_Records shown:_

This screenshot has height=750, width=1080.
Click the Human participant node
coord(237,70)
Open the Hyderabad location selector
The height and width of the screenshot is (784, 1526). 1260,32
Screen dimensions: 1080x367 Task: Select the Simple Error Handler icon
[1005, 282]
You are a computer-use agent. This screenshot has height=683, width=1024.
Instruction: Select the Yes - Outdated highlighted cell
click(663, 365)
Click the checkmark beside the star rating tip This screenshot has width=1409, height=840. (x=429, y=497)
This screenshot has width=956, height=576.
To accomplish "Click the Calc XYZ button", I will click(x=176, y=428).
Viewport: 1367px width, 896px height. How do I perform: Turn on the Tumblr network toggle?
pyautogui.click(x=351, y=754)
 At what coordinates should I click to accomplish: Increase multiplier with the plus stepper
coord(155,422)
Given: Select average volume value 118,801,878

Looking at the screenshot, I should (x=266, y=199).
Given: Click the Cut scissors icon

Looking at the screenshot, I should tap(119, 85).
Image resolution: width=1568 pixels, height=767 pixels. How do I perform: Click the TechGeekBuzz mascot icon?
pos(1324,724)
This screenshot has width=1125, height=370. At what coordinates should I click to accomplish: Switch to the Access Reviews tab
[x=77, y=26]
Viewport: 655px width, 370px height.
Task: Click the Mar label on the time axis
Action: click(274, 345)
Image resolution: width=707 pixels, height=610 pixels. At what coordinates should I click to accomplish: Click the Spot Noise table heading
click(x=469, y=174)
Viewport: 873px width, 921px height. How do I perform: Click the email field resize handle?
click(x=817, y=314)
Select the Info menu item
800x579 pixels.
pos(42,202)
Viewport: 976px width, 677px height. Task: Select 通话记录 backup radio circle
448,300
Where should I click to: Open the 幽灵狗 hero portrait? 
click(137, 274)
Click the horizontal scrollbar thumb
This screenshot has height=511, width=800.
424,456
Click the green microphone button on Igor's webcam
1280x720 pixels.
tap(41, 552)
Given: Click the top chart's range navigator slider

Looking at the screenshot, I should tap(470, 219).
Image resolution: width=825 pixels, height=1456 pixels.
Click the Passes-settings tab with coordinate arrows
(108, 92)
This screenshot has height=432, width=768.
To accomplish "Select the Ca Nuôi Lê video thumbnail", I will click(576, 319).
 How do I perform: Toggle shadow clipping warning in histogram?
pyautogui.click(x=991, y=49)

_What is being asked:_
Copy exactly the lines that begin with the one containing "Image resolution: width=707" and continue to the end of the records, both included, and nothing more.

_Response below:_
Image resolution: width=707 pixels, height=610 pixels. At what coordinates should I click to accomplish: Click the Spot Noise table heading
click(x=469, y=174)
Viewport: 873px width, 921px height. How do I perform: Click the email field resize handle?
click(x=817, y=314)
Select the Info menu item
800x579 pixels.
pos(42,202)
Viewport: 976px width, 677px height. Task: Select 通话记录 backup radio circle
448,300
Where should I click to: Open the 幽灵狗 hero portrait? 
click(137, 274)
Click the horizontal scrollbar thumb
This screenshot has height=511, width=800.
424,456
Click the green microphone button on Igor's webcam
1280x720 pixels.
tap(41, 552)
Given: Click the top chart's range navigator slider

Looking at the screenshot, I should tap(470, 219).
Image resolution: width=825 pixels, height=1456 pixels.
Click the Passes-settings tab with coordinate arrows
(108, 92)
This screenshot has height=432, width=768.
To accomplish "Select the Ca Nuôi Lê video thumbnail", I will click(576, 319).
 How do I perform: Toggle shadow clipping warning in histogram?
pyautogui.click(x=991, y=49)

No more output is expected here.